> **Goal of the exercise**
Whatever comes before the line containing "Click the yellow minimize button on Form1" stays out; transcribe that line and all that follow to the end of the records exactly, with no pictures.

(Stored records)
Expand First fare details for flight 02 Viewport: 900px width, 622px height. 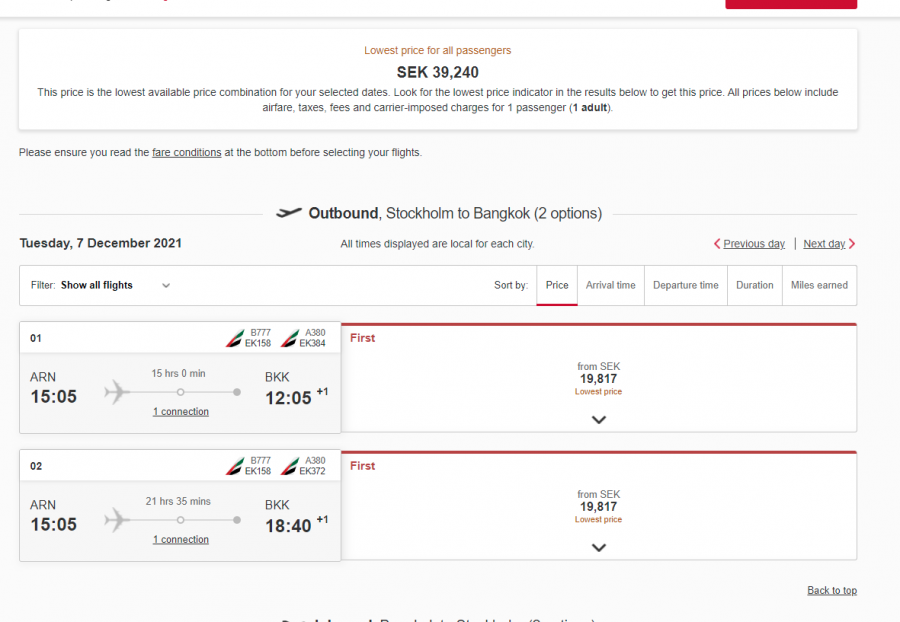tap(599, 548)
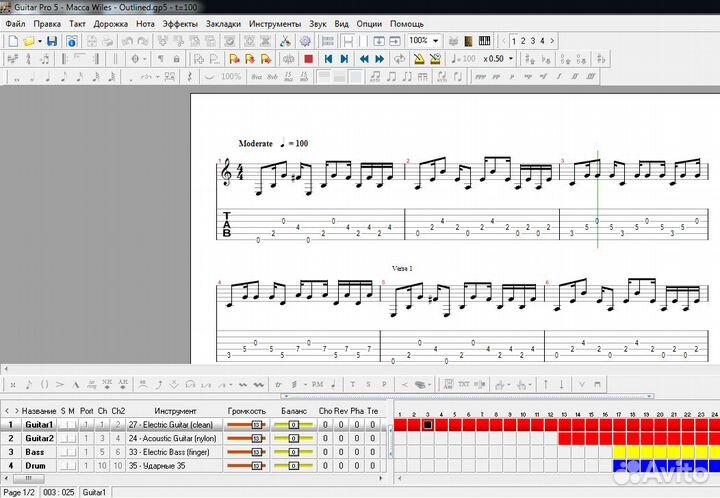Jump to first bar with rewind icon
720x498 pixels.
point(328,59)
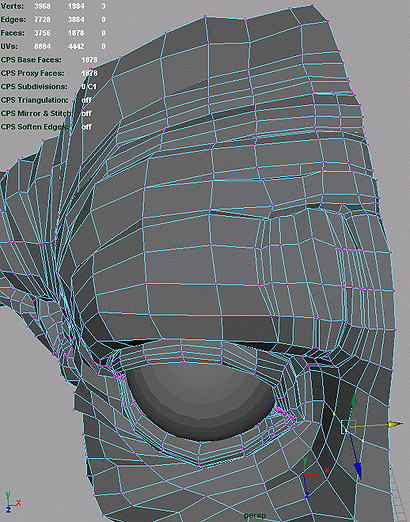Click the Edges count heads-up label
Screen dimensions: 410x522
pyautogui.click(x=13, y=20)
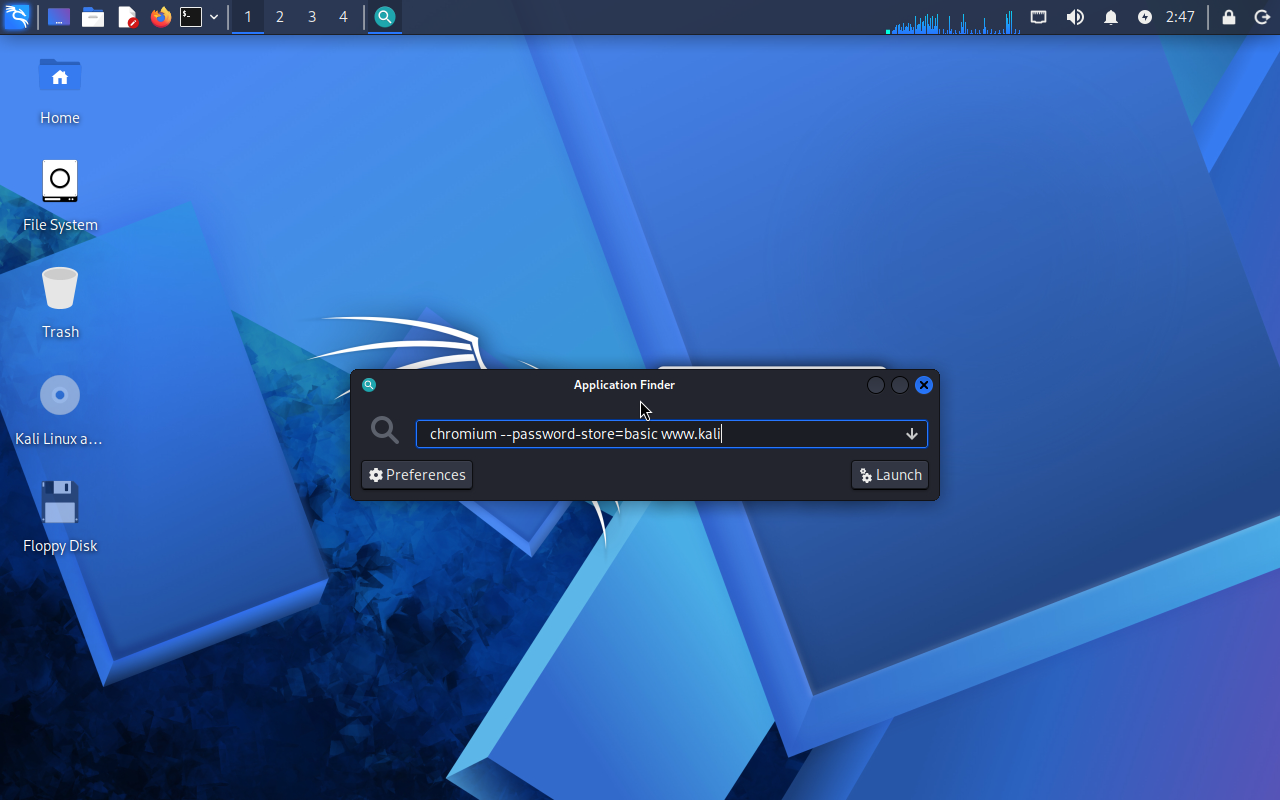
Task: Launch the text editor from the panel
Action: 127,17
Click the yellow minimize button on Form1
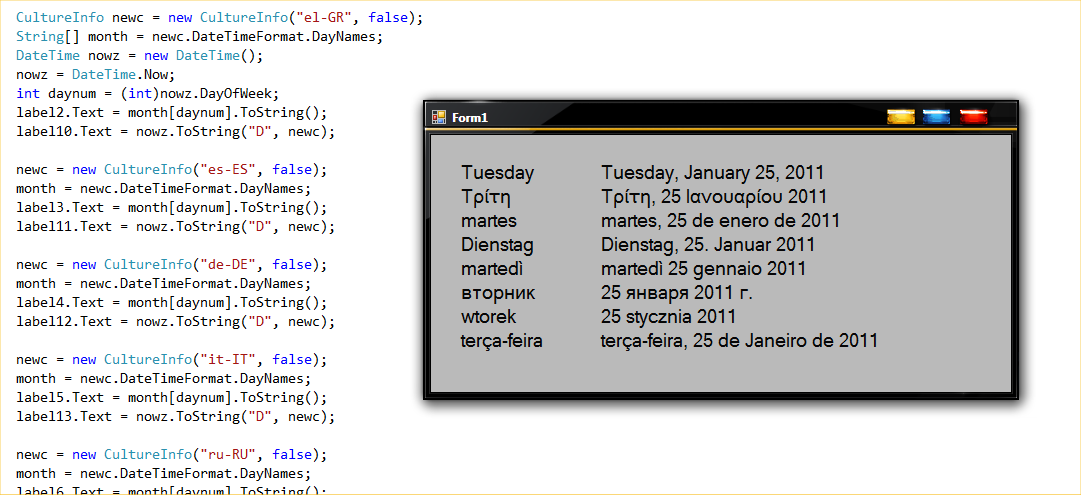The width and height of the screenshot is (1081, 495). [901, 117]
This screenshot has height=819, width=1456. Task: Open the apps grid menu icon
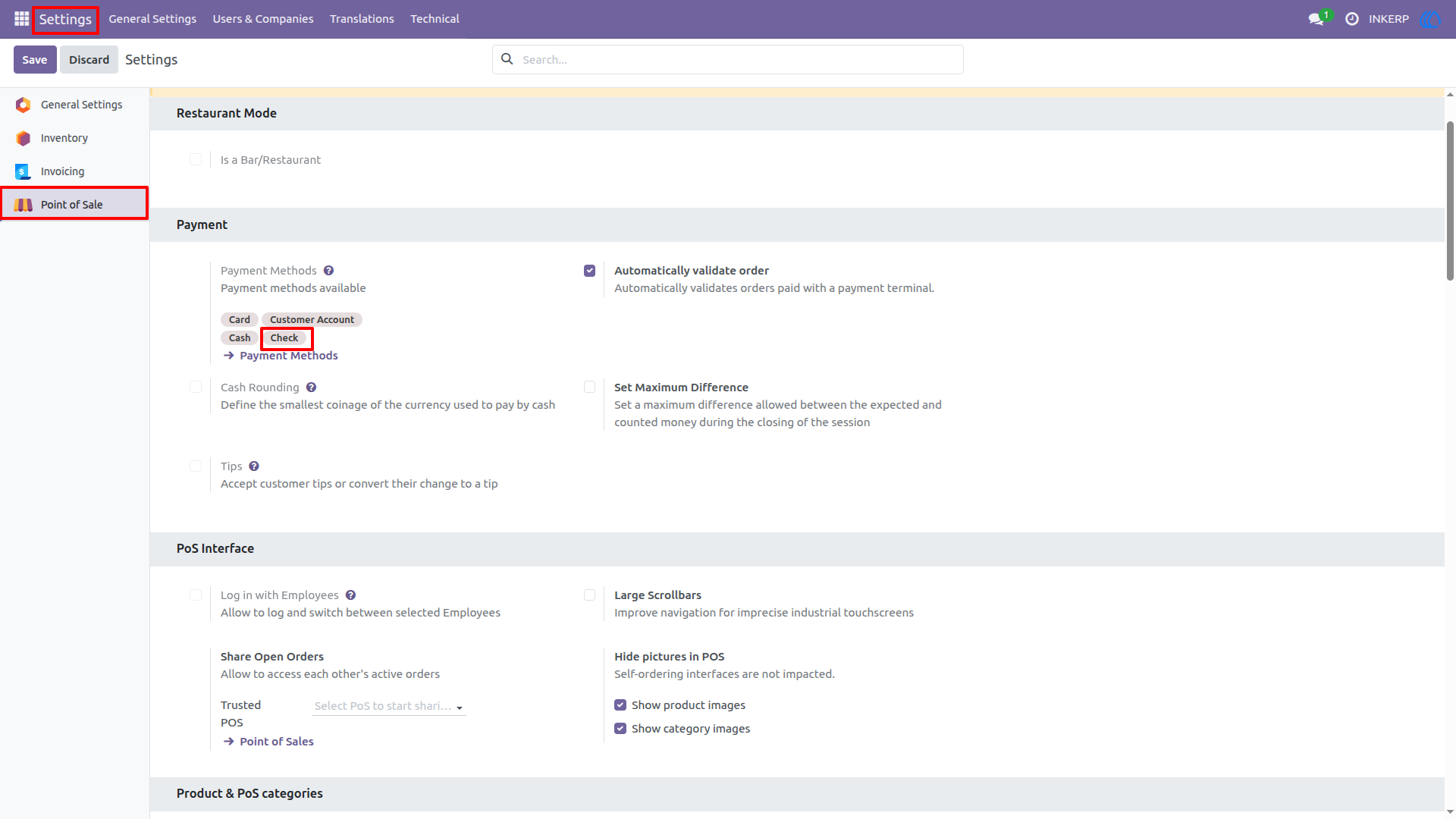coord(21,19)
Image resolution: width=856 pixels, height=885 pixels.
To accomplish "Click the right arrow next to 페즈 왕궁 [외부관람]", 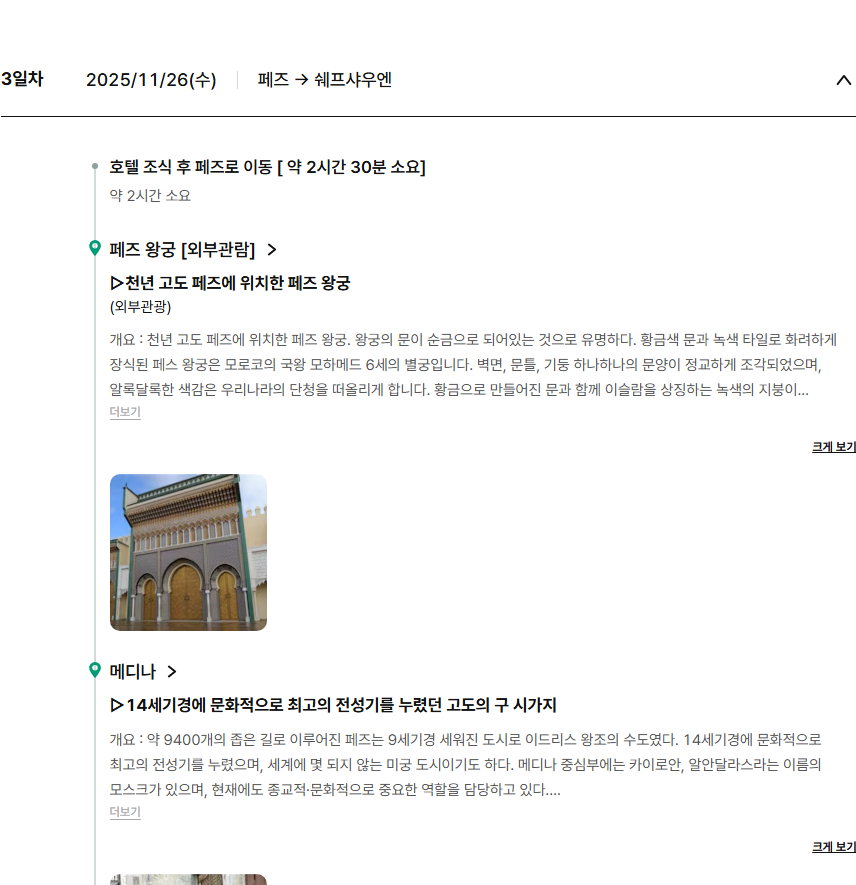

> **Written reply**
Click the yellow minimize button on Form1
The width and height of the screenshot is (1081, 495). [901, 117]
This screenshot has height=819, width=1456. Task: Open the apps grid menu icon
coord(21,19)
Image resolution: width=856 pixels, height=885 pixels.
To accomplish "Click the right arrow next to 페즈 왕궁 [외부관람]", 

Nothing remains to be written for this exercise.